L’analisi presente nel libro di termini “scottanti” quali razza e identità; gli approfondimenti sul piano delle storie nazionali («Le Nazioni sono costruzioni dunque? Certo: le nazioni sono state “costruite” nei secoli dal sacrificio e del sangue dei loro eroi, dei loro condottieri, dei loro poeti, dei loro scienziati, dei loro esploratori, dei loro umili ma fieri lavoratori») e delle riflessioni di giganti del pensiero come Mazzini, Gentile, Schmitt (per dirne solo alcuni) e infine la critica delle interpretazioni più rilevanti sui temi del liberalismo, dei diritti umani e delle sfide future aprono mille spunti di riflessione. Lo stesso dicasi per la ricostruzione del progetto europeo (da Hayek e le influenze americane nell’immediato dopoguerra fino al “golpe bianco” subito dall’Italia del 2011, passando per Maastricht e la moneta unica) per arrivare alla necessaria problematizzazione dei concetti di democrazia, sovranità e Stato-Nazione, un elemento tutt’altro che tramontato, nonostante le facili letture cosmopolite.
Da queste poche righe potrebbe sembrare che il libro di Benedetti sia un testo utile in primis per una battaglia politica, ma sarebbe veramente riduttivo definirlo solamente così.

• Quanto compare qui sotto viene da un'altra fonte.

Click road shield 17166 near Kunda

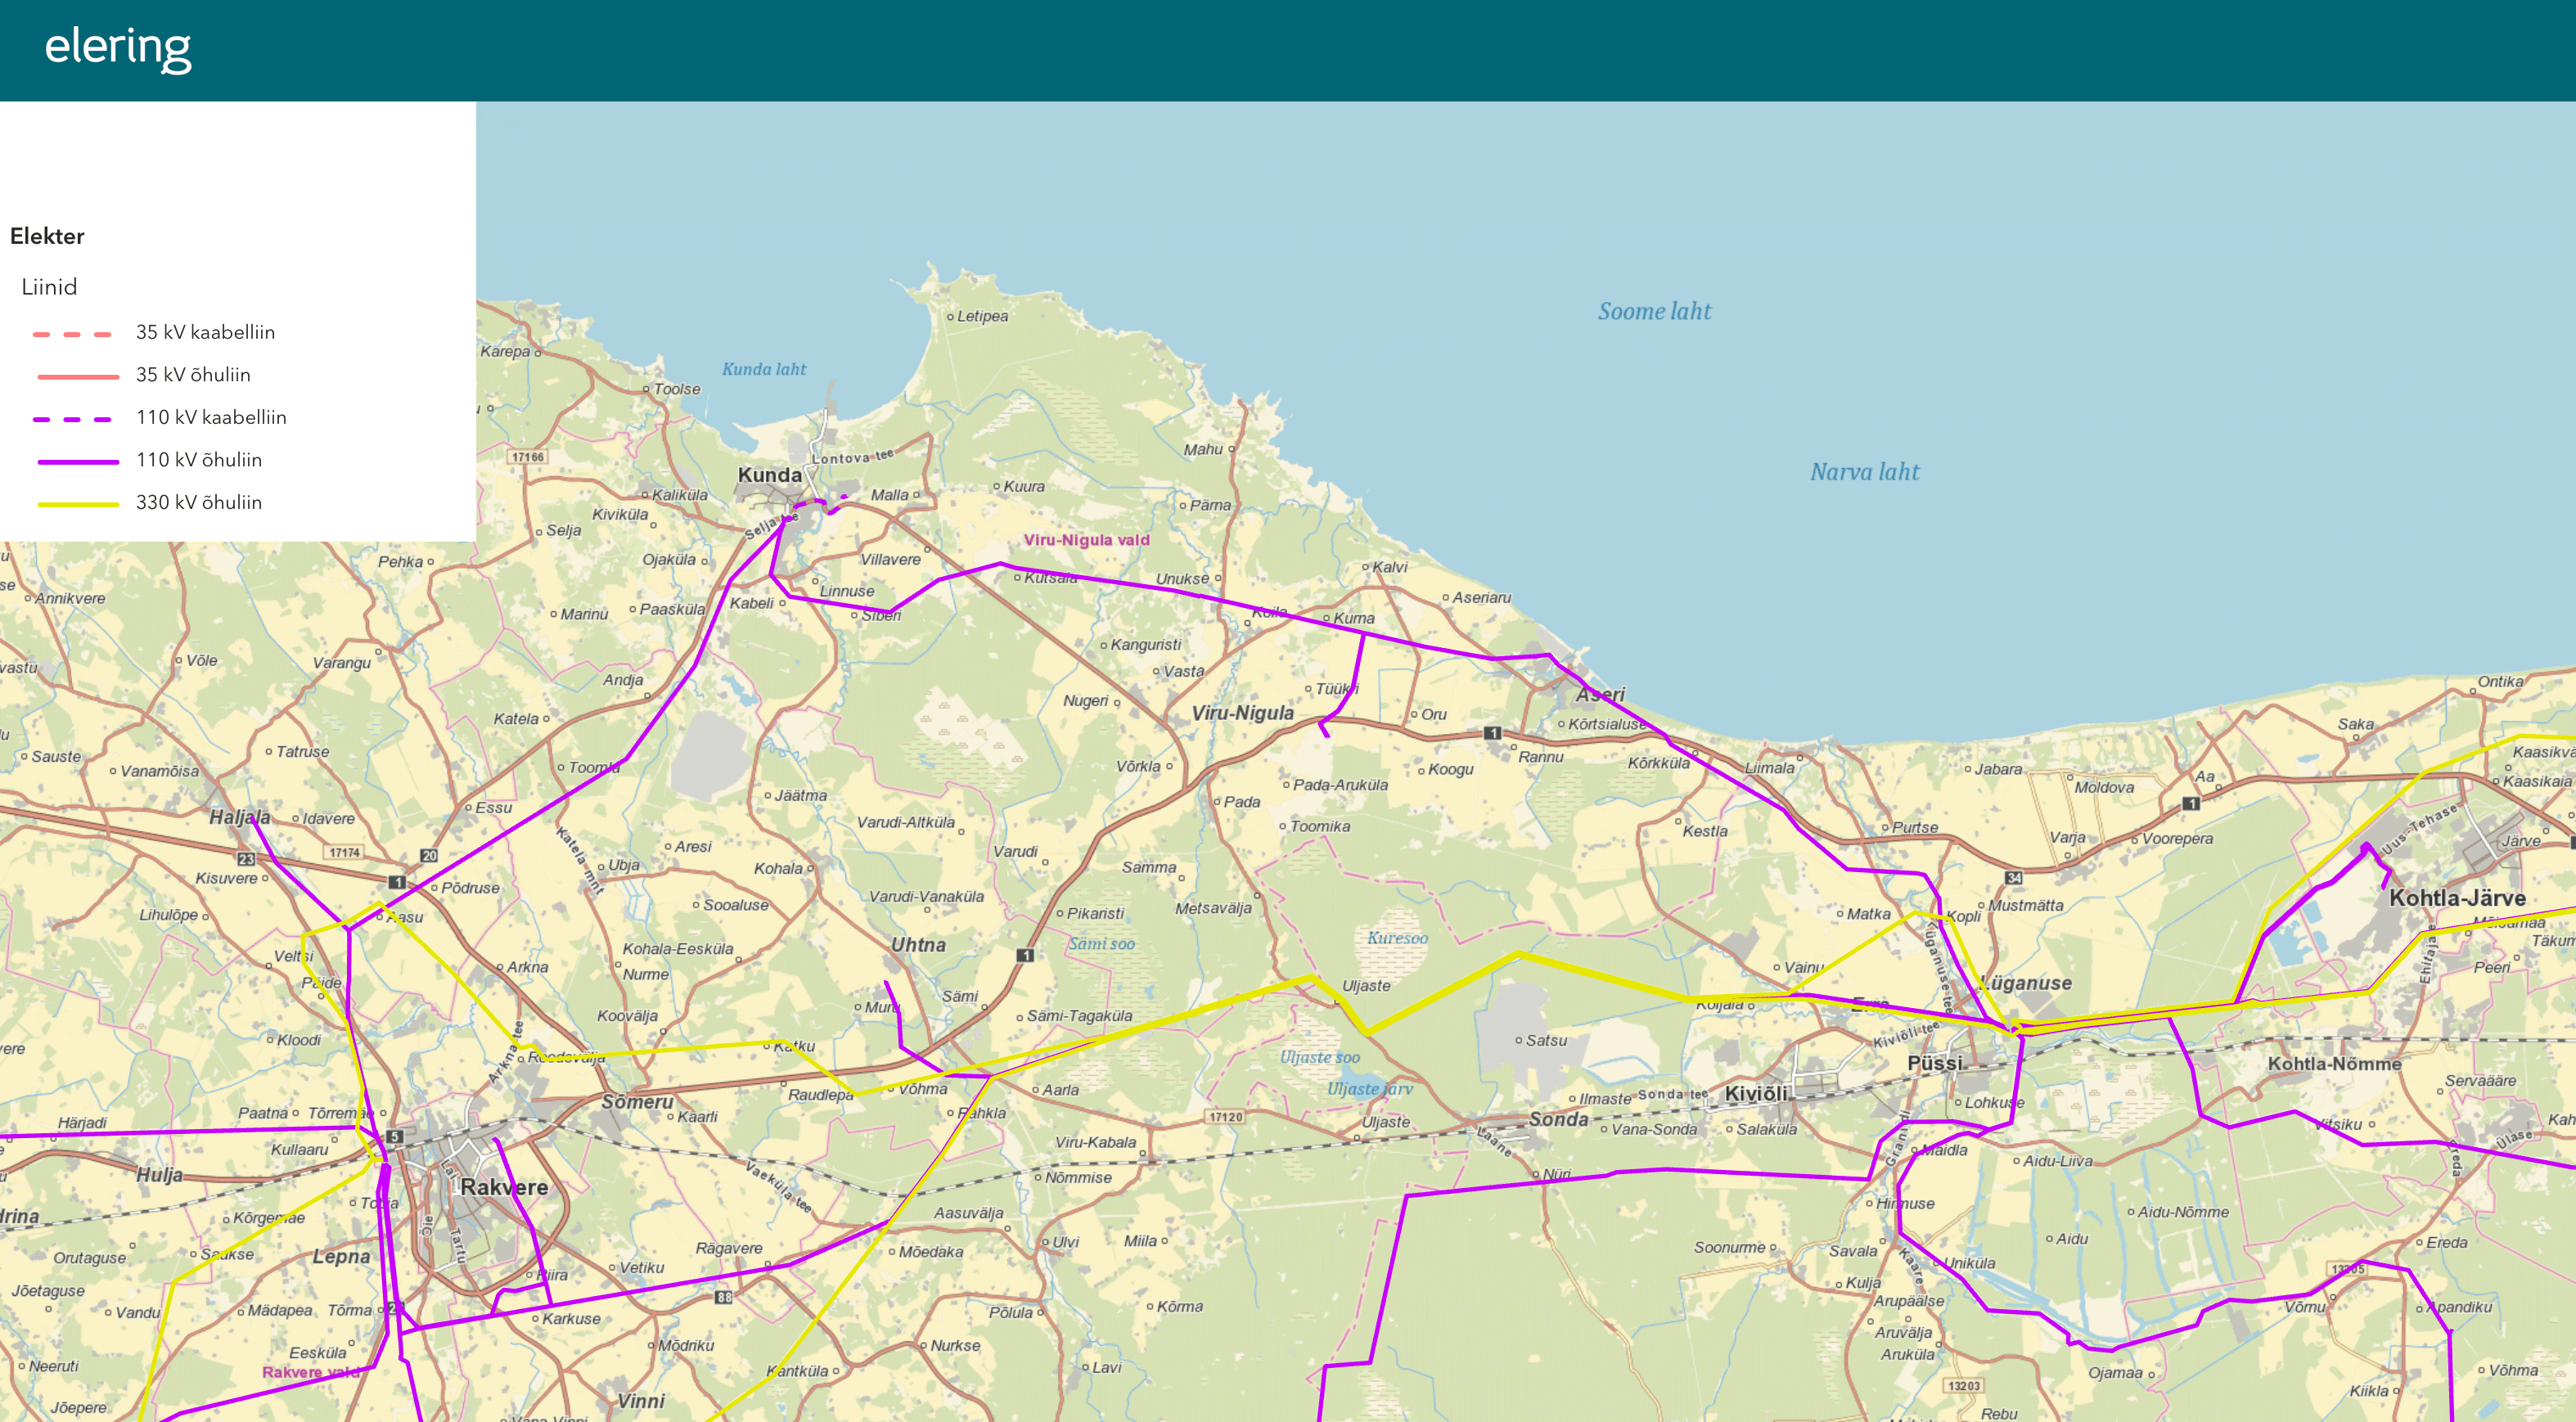point(528,457)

Siamo di fronte a una perla culturale, un vero e proprio trattato di scienza politica che spazia dalla storia fino alla filosofia, con una padronanza delle fonti veramente rara e seconda a nessuno. Dispiace solamente che difficilmente “i padroni del discorso” avranno il coraggio di diffondere e discutere le tesi sostenute nel presente testo, che aprirebbero un salutare dibattito mettendo in dubbio le letture iper-semplificate della realtà, sempre più diffuse nei tempi miseri degli influencer e dei Fedez eretti a modelli e maestri del pensiero.